LAVORO E ISTRUZIONE – Nell’ultimo decennio il numero degli occupati è cresciuto del 7,5%, a fronte di una crescita reale del Pil appena del 4%. In Francia e in Germania il Pil è cresciuto rispettivamente dell’11,9% e del 9,7%. La produttività italiana è scesa vertiginosamente negli ultimi dieci anni, passando da 117 a 101 del 2010, fatta 100 la media continentale. Il dato è molto inferiore a Francia (133), Germania (124), Spagna (108) e Regno Unito (107). I diplomati a 19 anni sono in Italia il 75% di cui il 65% si iscrive l’università, il 20% dei quali interrompe gli studi dopo due anni. L’occupazione per i laureati è pari al 76,6%, dato che ci proietta agli ultimi posti nella classifica. Il trend è in diminuzione dopo la crisi.
IMMIGRAZIONE – In Italia gli immigrati sono lotre 4,5 milioni, solo poco più di 2 milioni sono quelli che lavorano regolarmente. Sono in aumento i titolari d’impresa straniei saliti, in due anni del 10,7%.
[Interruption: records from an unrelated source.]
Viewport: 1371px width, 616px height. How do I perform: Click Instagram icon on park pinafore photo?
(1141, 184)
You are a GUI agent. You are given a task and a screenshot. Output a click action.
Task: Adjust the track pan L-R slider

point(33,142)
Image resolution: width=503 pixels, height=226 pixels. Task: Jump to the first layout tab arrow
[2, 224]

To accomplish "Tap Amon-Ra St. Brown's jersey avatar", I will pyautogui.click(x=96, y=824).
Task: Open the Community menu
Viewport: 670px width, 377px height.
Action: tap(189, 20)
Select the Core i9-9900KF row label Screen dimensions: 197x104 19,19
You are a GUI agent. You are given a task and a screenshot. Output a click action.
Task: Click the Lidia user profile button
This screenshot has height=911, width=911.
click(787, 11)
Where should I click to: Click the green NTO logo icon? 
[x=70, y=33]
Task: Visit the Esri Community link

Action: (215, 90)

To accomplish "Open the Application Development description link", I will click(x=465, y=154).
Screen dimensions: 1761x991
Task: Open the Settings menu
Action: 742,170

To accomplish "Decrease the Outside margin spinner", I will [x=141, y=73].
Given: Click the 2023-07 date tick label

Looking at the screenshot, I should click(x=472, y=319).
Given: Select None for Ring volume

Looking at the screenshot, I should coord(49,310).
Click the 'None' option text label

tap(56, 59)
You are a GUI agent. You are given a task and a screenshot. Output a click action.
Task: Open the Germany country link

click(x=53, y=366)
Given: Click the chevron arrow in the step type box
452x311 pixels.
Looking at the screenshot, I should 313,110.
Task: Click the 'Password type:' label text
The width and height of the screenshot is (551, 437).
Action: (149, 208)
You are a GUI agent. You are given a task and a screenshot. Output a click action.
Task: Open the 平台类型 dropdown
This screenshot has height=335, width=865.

Dunque, secondo il Censis l’Italia è fragile, “a causa di una crisi che viene dal non governo della finanza globalizzata e che si esprime sul piano interno con un sentimento di stanchezza collettiva e di inerte fatalismo rispetto al problema del debito pubblico”, e isolati, “perché restiamo fuori dai grandi processi internazionali. E siamo eterodiretti, vista la propensione degli uffici europei a dettarci l’agenda”.